What Does CDF Mean?
Our Secret Code
My husband and I have had a long history of speaking to each other in initials. It started a long time ago with the first one. It was ILY which is, “I love you.” Then, TM was added to that which meant, “This many.” You’d wiggle your fingers madly to indicate how many times you loved the other person. We use it to this day, not so much the TM part, though if we write notes to each other sometimes there will be a whole lot of dots on the paper after the ILY part. That means this many.
For many years I would make him lunches to take to work and would occasionally include a short note. Most times they were just silly things, but I think he liked it. That had come about after we went through a period of time when we both worked long hours at our separate jobs, and it seemed the only way we were communicating for a time was with large post-it notes on the bathroom mirror. Luckily, we moved, and our commutes were shortened.
So, CDF came to life this morning when Dennis got up shortly after I did. I’d gone into the kitchen to feed my sourdough, which I haven’t named yet. Time will tell if he gets off his ass and does something. I’m on day 6 and haven’t seen more than ¼ inch growth each day. It should be doubling each day after feeding. Yesterday I started feeding him twice a day, so hopefully he will put on some happy pants and do something other than just lay like a splayed-out frog in the glass jar.
Anyway, the morning routine for me is to start my coffee, feed the cats and feed he who is not named yet. I considered Herman, a generally accepted name for sourdough starters in the United States but think Indiana Jones might be more exciting. Yeah, IJ sort of rings a bell. The last thing I do is set out our medicines and vitamins for the day unless I took care of it the night before. It’s like a dance.
I was hardly into the kitchen this morning when Dennis came in and asked me, “Is that my coffee?” I said no. He wanted to move in on my routine and I shooed him out and told him to go sit in the living room. I’d get his coffee going shortly.
I guess it takes all of 20 minutes to do all that stuff, sometimes longer, like this morning when I moved to the corner counter and stopped. I forgot what I was doing there. It took a few seconds for me to remember all I wanted was a paper towel to wrap my coffee grounds in. That didn’t used to happen but is just something that has come upon me in the last several years because of getting old.

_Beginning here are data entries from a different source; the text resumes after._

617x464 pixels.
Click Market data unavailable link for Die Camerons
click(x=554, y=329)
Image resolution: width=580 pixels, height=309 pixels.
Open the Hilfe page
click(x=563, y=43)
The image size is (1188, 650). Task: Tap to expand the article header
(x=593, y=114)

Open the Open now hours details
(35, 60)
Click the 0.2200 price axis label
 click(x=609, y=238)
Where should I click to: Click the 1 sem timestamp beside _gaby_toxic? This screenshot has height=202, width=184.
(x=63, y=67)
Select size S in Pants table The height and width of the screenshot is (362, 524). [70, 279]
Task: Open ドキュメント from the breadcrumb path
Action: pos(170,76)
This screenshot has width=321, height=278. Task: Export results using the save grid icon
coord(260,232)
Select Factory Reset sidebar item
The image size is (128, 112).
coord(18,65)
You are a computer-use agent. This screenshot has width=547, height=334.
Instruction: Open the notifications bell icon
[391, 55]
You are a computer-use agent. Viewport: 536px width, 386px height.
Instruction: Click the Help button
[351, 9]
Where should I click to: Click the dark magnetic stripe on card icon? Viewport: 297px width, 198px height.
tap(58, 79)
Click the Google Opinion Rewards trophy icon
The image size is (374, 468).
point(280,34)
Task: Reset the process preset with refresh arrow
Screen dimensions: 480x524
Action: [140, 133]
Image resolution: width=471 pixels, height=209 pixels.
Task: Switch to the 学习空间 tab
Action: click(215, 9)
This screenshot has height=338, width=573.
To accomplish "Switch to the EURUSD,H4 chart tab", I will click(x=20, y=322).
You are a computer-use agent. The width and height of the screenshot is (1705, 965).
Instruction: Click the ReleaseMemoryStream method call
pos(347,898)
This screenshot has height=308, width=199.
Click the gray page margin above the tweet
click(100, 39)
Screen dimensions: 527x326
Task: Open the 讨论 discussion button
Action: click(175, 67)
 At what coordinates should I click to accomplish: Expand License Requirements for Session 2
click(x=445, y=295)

So, finally, everything was done.
Normally, I stand at the counter to drink half of my coffee because I always like chocolate creamer with it. As time has passed, I have ended up putting in a goodly amount. Enough so that my coffee doesn’t fit completely in my cup. Like I said, normally that doesn’t matter because I’ll drink enough of my coffee standing at the counter to make way for the coffee that didn’t fit. Today, that didn’t happen because Dennis surprised me by getting up so soon after I got up.
I put my extra coffee in a glass so that I could start his coffee. See, we have a small coffee pot. It makes 4 cups of coffee. You need to make 4 cups of coffee in the coffee maker to fill up any one of our mugs. Plus, Dennis likes 3 scoops of coffee and I like 2. So, you see why we make coffee twice and why we don’t share a pot of coffee. I think the people who make coffee machines think everybody drinks out of 4-ounce cups. Or they are Lilliputians.
So, here sits my extra coffee in a drinking glass while I prepared to make Dennis’ for him. He asked me, indicating the coffee in the glass, “Is that for me?” That’s when I said, “No, that is CDF. Coffee Displacement Factor. My coffee. I’m making yours right now.”
We were pleased to have another set of initials to add to our secret language. Some of our other long-standing phrases are, “What’s the BP for D?” That is, “What’s the big plan for dinner?” To which the answer is, “LO’s” which is leftovers. Or SFY which means, “Shift for yourself.”
Another standby is, “What’s the BP for the ROD?” That means, “What is the big plan for the rest of the day?” He would ask me since I am the Chief, a nickname given to me by one of our friends. It is short for chief financial officer. We call Dennis, “D Dude”. Or sometimes just D.
Another is used when somebody has a booger stuck in their nose and we are in mixed company. I will say, “You have a B in your RN.” Translated this is, “You have a booger in your right nostril.” The problem with getting older is not only do your ear and eyebrow hairs start to grow wildly, but your nose hairs do too.
A well-groomed elderly person ought to scootch up to the bathroom mirror periodically and inspect wild hair placement before they go out somewhere. This does not happen at our house so much. I forget and don’t go out much anymore anyway, so it almost doesn’t matter. As we age our prominent facial hair also goes white. Not uniformly white, but in spots where symmetry does not matter. This presents a problem with nose hairs because a long white clump of them might appear at first glance to be a massive booger.
Yeah, please get on that.
And thanks for reading. Enjoy your beverage of choice.